___ PROVIDED DATA

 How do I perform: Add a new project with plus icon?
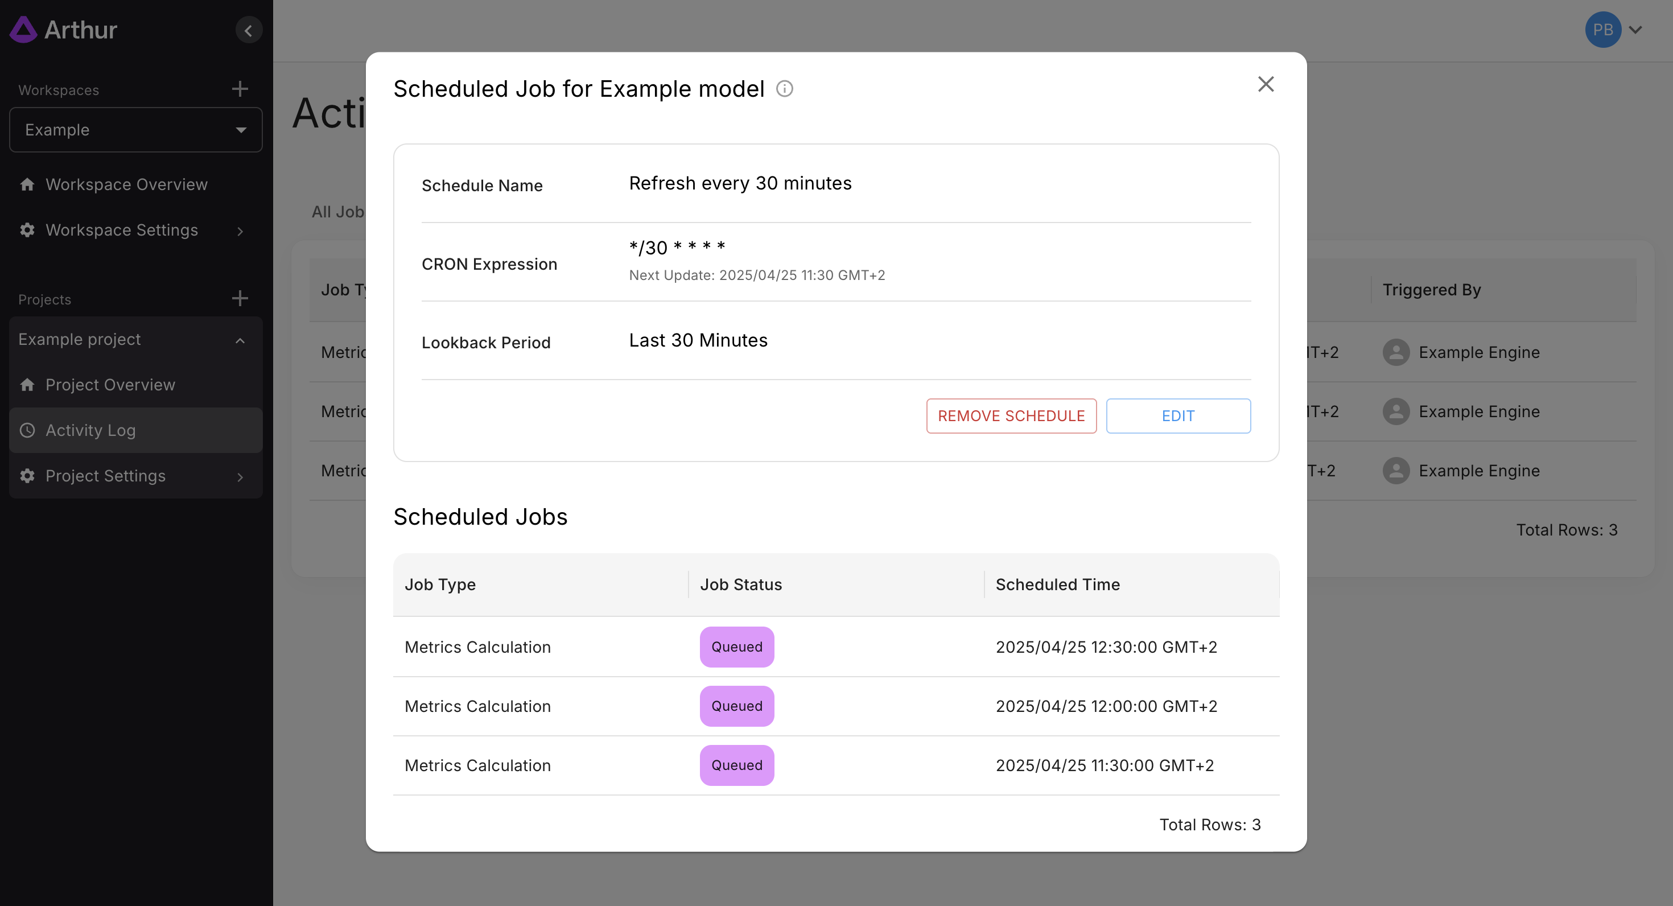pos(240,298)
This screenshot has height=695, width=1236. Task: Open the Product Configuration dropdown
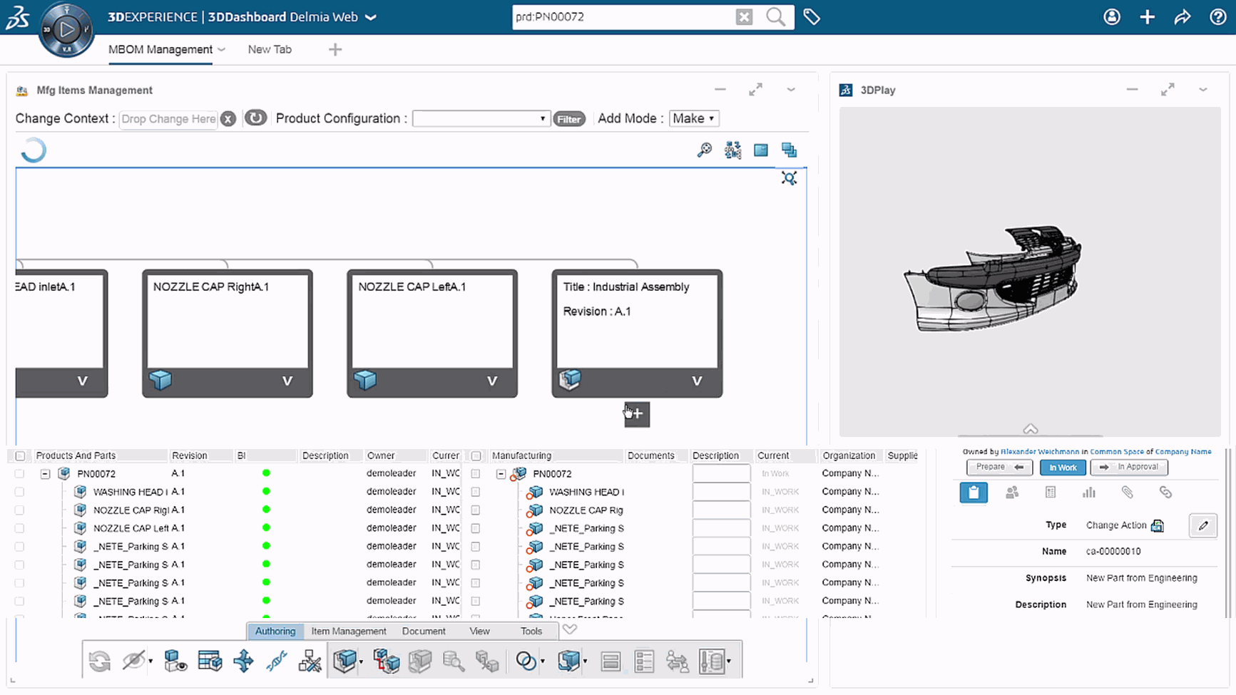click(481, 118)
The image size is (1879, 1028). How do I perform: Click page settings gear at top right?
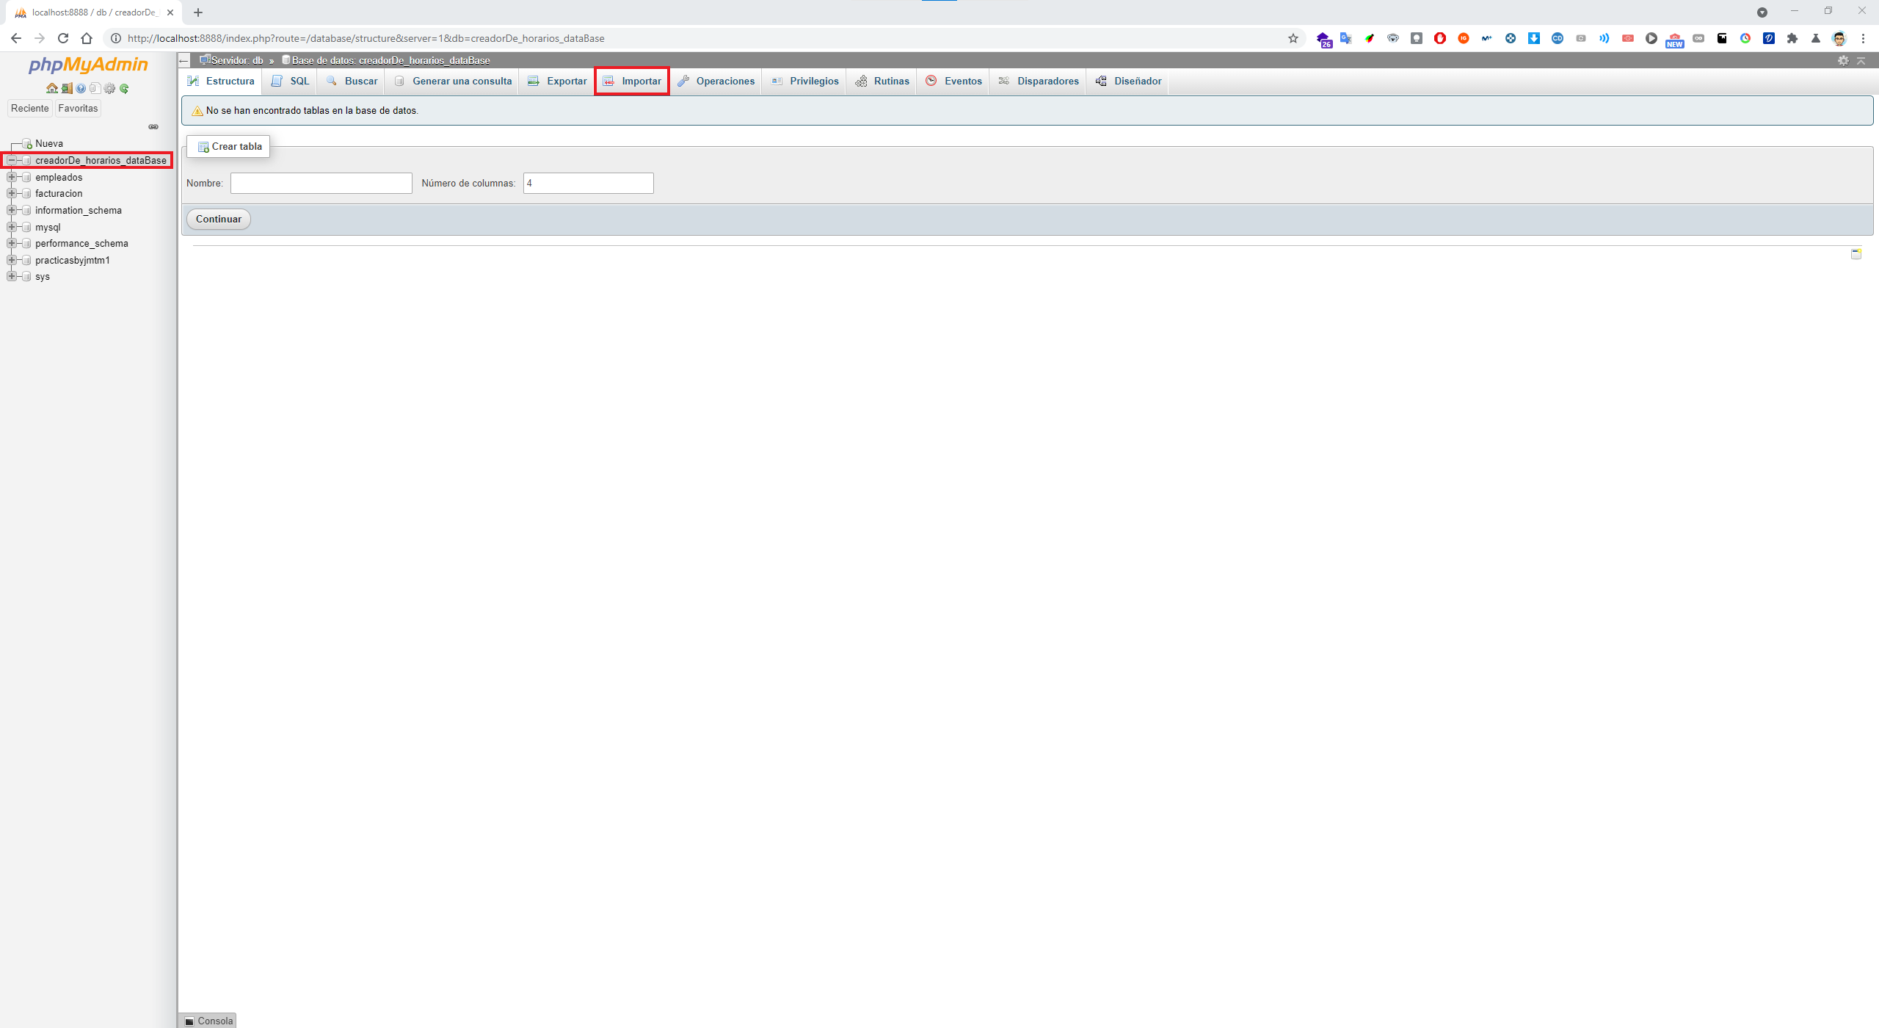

______

- _WHAT THE TASK REQUIRES_
The pictures should be dropped, and every line above should be set down again exactly.

- _REPLY_
 How do I perform: Add a new project with plus icon?
pos(240,298)
This screenshot has height=695, width=1236. Task: Open the Product Configuration dropdown
click(481, 118)
The image size is (1879, 1028). How do I perform: Click page settings gear at top right?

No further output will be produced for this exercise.